Thiès : Quatre personnes arrêtées dans une affaire mêlant prostitution en ligne, drogue et transmission du VIH

0

La Sûreté urbaine du Commissariat central de Thiès a déféré au parquet, le vendredi 10 juillet 2026, quatre personnes poursuivies dans le cadre d’une enquête portant sur plusieurs infractions présumées, notamment l’association de malfaiteurs, la prostitution en ligne, la détention et l’usage de stupéfiants, l’usurpation d’identité, l’escroquerie, la mise en danger de la vie d’autrui et la transmission volontaire du VIH.

L’affaire a débuté le samedi 4 juillet 2026, lorsque les enquêteurs ont exploité un renseignement faisant état d’activités illicites dans un studio situé au quartier Nguinth. Une opération policière a été menée sur les lieux, aboutissant à l’interpellation de quatre suspects.

Selon les éléments de l’enquête, six personnes se trouvaient dans la chambre au moment de l’intervention. Deux d’entre elles ont toutefois réussi à prendre la fuite en sautant du balcon.

Lors de la perquisition, les policiers déclarent avoir saisi plusieurs objets, dont un tube de gel lubrifiant entamé, un cornet de chanvre indien, une pipe artisanale destinée à la consommation de crack, un fourneau à chicha, une canette contenant des résidus de « Sousse » ainsi que des mégots de cigarettes contenant de la MDMA.

Au cours des auditions, menées après notification de leurs droits, plusieurs mis en cause auraient reconnu certains faits. L’un d’eux a déclaré entretenir une relation intime avec un autre suspect, tandis que ce dernier, après avoir initialement nié, aurait finalement confirmé cette version. Les enquêteurs indiquent également que le troisième suspect entretenait une relation avec l’un des individus ayant pris la fuite.

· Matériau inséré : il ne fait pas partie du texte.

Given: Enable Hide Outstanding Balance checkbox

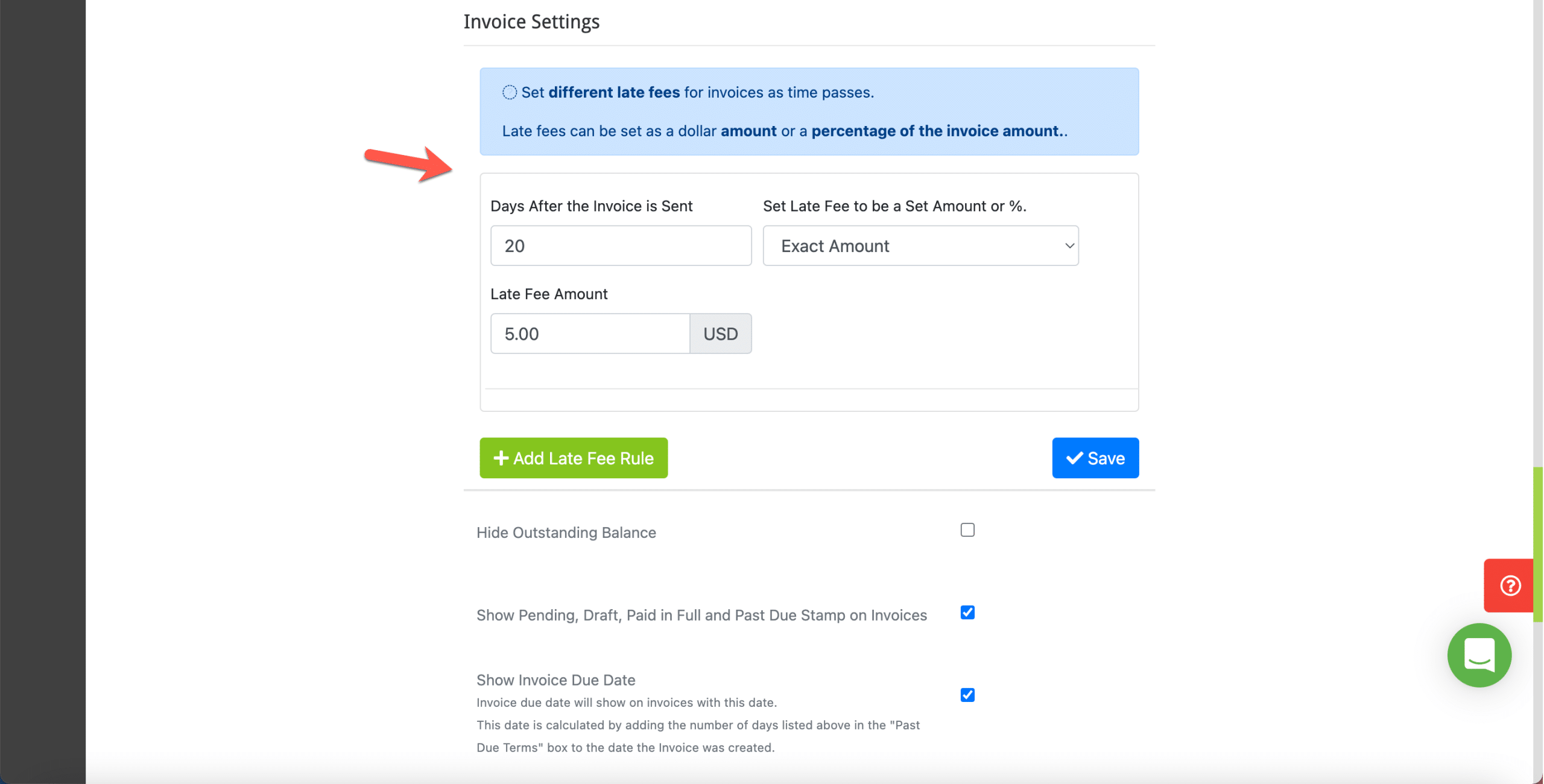Looking at the screenshot, I should tap(967, 530).
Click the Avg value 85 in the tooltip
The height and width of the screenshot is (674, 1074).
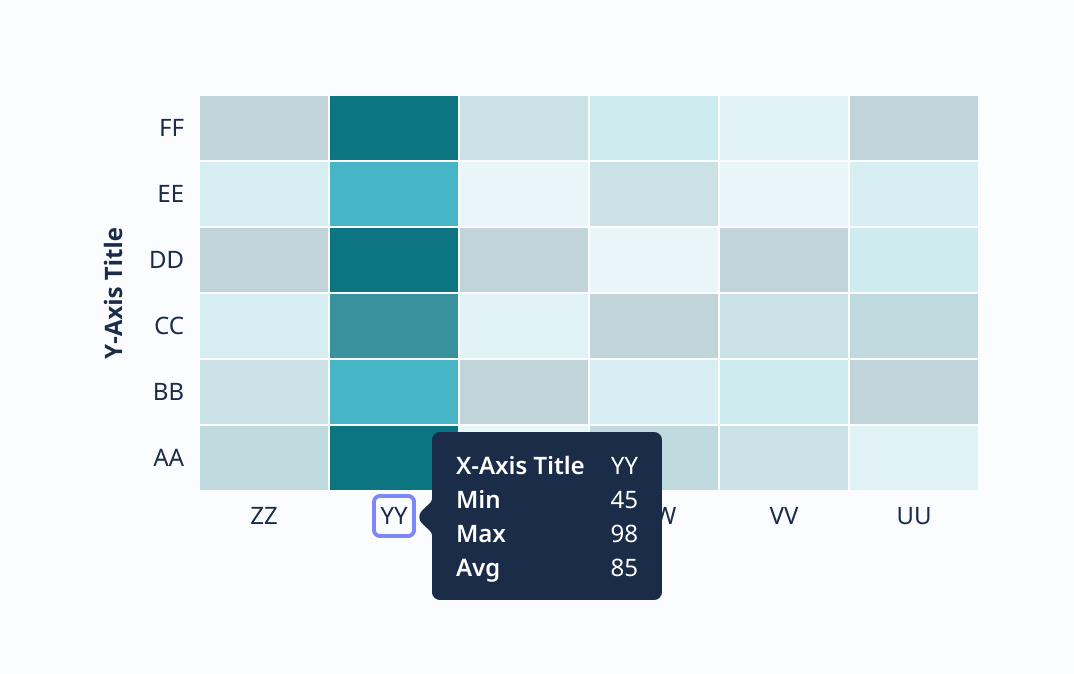click(624, 568)
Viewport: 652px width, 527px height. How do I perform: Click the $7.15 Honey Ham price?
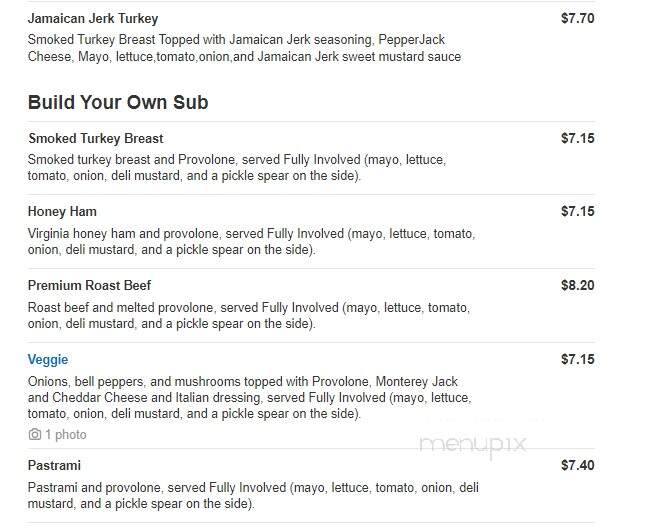pyautogui.click(x=578, y=211)
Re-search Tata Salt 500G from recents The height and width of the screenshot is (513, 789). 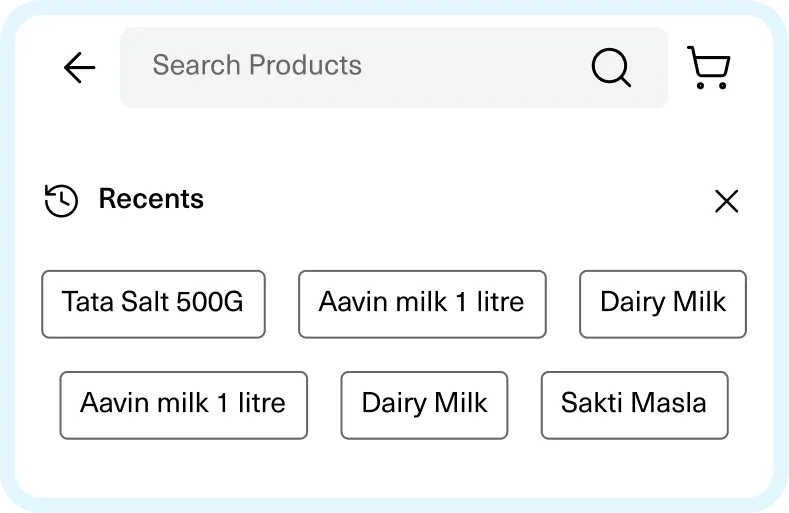pyautogui.click(x=153, y=303)
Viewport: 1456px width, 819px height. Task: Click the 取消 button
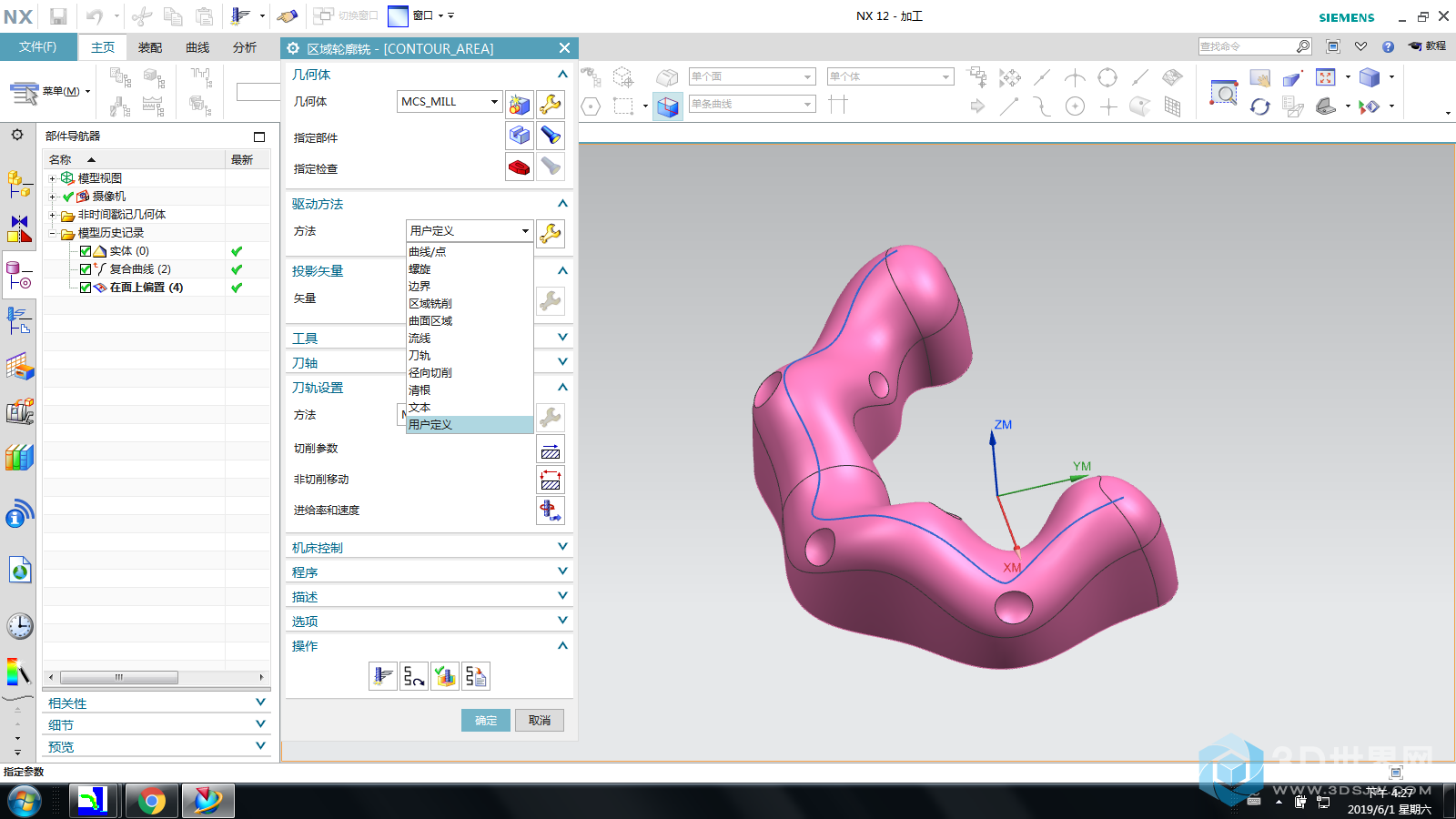[x=540, y=721]
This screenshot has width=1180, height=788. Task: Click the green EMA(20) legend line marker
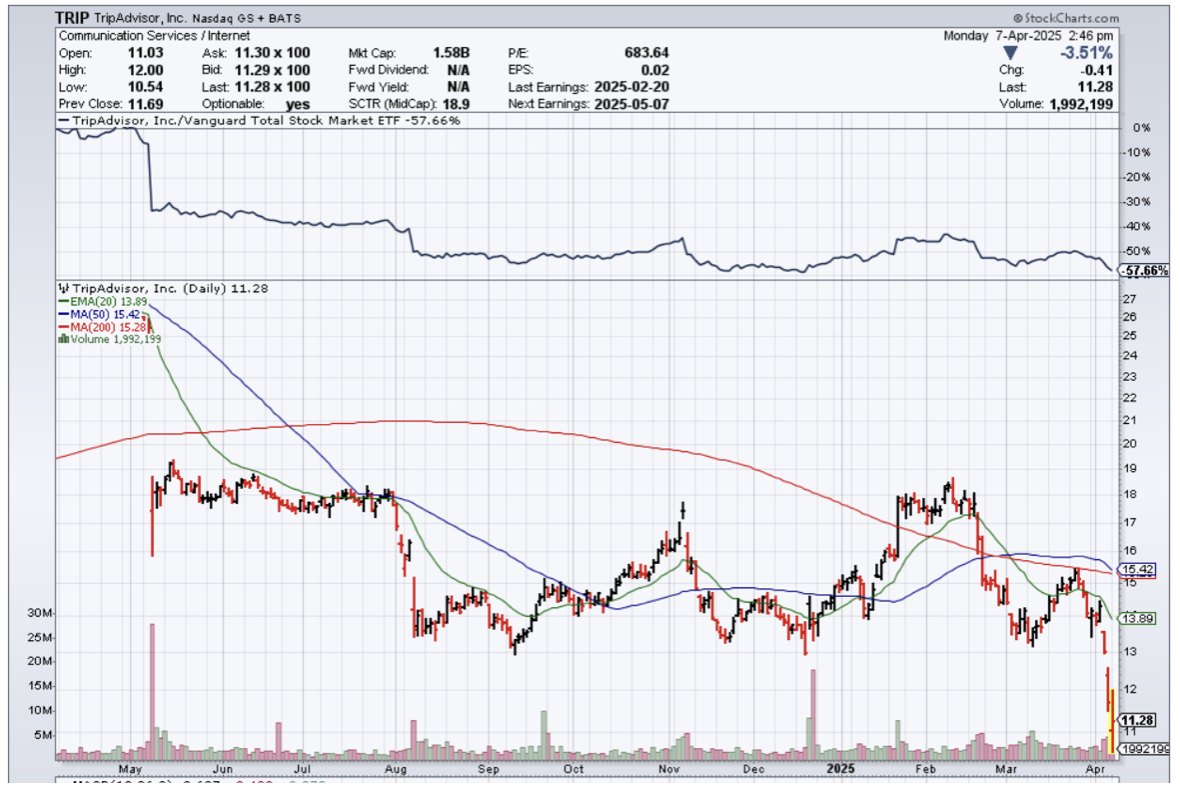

Le quatrième mis en cause est principalement soupçonné d’avoir mis en place un système de prostitution en ligne et de cyber-escroquerie. D’après les enquêteurs, il se faisait passer pour une femme sur Instagram avant de poursuivre les échanges sur WhatsApp, où il proposait des appels vidéo à caractère sexuel contre rémunération. Il aurait utilisé un second téléphone pour diffuser des vidéos de femmes téléchargées sur Internet afin de tromper ses interlocuteurs. Le suspect a reconnu les faits liés à cette escroquerie présumée, tout en contestant les autres accusations portées contre lui.

Les investigations ont également porté sur la situation sanitaire de certains suspects. Selon les déclarations recueillies, le principal mis en cause a indiqué vivre avec le VIH depuis 2015 et suivre un traitement antirétroviral. Les examens médicaux ordonnés dans le cadre de l’enquête ont également révélé qu’un autre suspect était séropositif sans en avoir connaissance. Les enquêteurs lui reprochent d’avoir eu de multiples rapports sexuels non protégés avant la découverte de son statut sérologique.

La police affirme par ailleurs que les investigations se poursuivent afin d’identifier d’autres personnes susceptibles d’être impliquées dans ce dossier.

À l’issue de leur garde à vue, les quatre suspects ont été présentés au procureur de la République, qui décidera des suites judiciaires à donner à cette affaire.